Moreover, the concept of creative tourism is inseparable from the concept of creative city because cities that invite such tourists organise various seminars, teach them how to apply theoretical knowledge practically and allow them integrating into the local culture and are called creative cities.

2.2.1. Forms of creative tourism

Creative tourism could not do without creative development; therefore, the following two main ways of implementing creative tourism are distinguished:

1) Using creativity as one of the activities of tourism;

2) Using creativity as a certain background for tourism.

The first way is a more traditional model of creative tourism because it emphasises active participation of tourists in creative activities. More and more communities believe that their creative life and activities may make their city attractive for tourists even if they only want to look around instead of taking up activities.

Moreover, there are various types of experience and products that can be attributed to a creative tourist from active involvement into activities, learning specific skills, to looking around galleries and browsing creative product stores (Table 3).

ActivityType of experience
LearningWorkshops – attending specific courses and exchanging experiences
Open workshops
ObservationRoutes, trip notes
ShoppingGalleries, shops

Table 3.

Typology of creative tourism experiences.

[i] - Source: reference 14.

In the case of the second variant, creativity is used as a certain background only. In this case, tourist creativity is achieved in a less direct way than during participation in all activities. Here the aim is to create a common atmosphere which consists of the entire creative sector and environment. In order to attract as many tourists as possible not only creative spread of information is important, but it is also claimed that all of these may be used as a certain specific bait for people. An example of such creative background is cuisine of a certain country as it may attract tourists who want to taste the food and know various cooking secrets rather than those who want to learn to cook. Lithuania includes active routes of “Bread”, “Cheese”, “Beer” and “Wine” (these are thematic excursions during which tourists not only taste these products, but also participate in their production). A large number of tourists bake bread in Anyksciai (Lithuania).

2.2.2. Differences between cultural and creative tourism

Creative tourism anticipates attracting tourists by means of various cultural values, aims at developing the creative community, promoting development of creative industries, and local economics would be significantly improved from income obtained from tourism. The differences between cultural tourism and creative tourism are introduced in Table 4.

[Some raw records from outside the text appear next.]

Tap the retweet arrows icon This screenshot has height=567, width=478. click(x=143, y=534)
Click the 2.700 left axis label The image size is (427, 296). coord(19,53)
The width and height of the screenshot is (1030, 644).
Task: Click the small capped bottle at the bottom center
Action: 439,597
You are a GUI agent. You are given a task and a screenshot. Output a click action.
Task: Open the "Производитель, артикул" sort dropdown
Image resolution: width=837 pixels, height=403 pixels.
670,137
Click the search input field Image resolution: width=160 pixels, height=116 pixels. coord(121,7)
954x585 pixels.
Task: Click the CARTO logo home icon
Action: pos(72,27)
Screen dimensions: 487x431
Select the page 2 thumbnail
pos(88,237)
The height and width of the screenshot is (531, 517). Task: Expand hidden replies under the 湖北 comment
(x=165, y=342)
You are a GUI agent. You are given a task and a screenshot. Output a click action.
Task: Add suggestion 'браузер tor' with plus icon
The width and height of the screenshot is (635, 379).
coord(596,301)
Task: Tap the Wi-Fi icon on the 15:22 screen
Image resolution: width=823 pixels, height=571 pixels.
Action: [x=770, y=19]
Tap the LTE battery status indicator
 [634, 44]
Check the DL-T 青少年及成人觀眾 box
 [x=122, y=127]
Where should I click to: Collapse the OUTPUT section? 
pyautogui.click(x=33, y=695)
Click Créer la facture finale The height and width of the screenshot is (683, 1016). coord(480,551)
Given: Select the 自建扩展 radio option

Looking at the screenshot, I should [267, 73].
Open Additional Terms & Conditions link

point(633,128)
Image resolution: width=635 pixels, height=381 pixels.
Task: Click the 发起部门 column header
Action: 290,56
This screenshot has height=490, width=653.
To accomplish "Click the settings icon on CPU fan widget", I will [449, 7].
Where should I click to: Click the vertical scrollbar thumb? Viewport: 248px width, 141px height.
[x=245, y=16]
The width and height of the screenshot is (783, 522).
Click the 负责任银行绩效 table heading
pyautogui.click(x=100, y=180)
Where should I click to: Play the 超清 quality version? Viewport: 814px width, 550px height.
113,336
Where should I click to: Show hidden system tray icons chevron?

Cultural tourismCreative tourism
1. Oriented towards sightseeing, events and their preservation1. Oriented towards the development of creativity in cities, preservation of tradition, learning
2. Improves local economics through taxes received, tickets sold, souvenirs2. Improves local economics directly through the financial support for communities
3. Products of tourism are exported to other countries3. Products of tourism are sold within the country
4. Cultural tourists want to rest and see a country4. Creative tourists travel having an aim of learning and gaining experience

Table 4.

Differences between cultural and creative tourism.

[i] - Source: created by the author based on reference [15].

As Table 4 shows, cultural tourism and creative tourism are based on different resources. Cultural tourism is oriented towards visiting famous structures, big events, and lively maintenance of culture. What is important here is to preserve what is more tangible and may bring more profit. On the other hand, the resources of creative tourism are related with intangible values such as learning, gaining experience and development of traditions. Contrary to the cultural tourist, the creative tourist does not have to see impressive historical buildings, places included in the UNESCO lists, or big events; the aim of creative tourism is to develop all cities and countries creatively.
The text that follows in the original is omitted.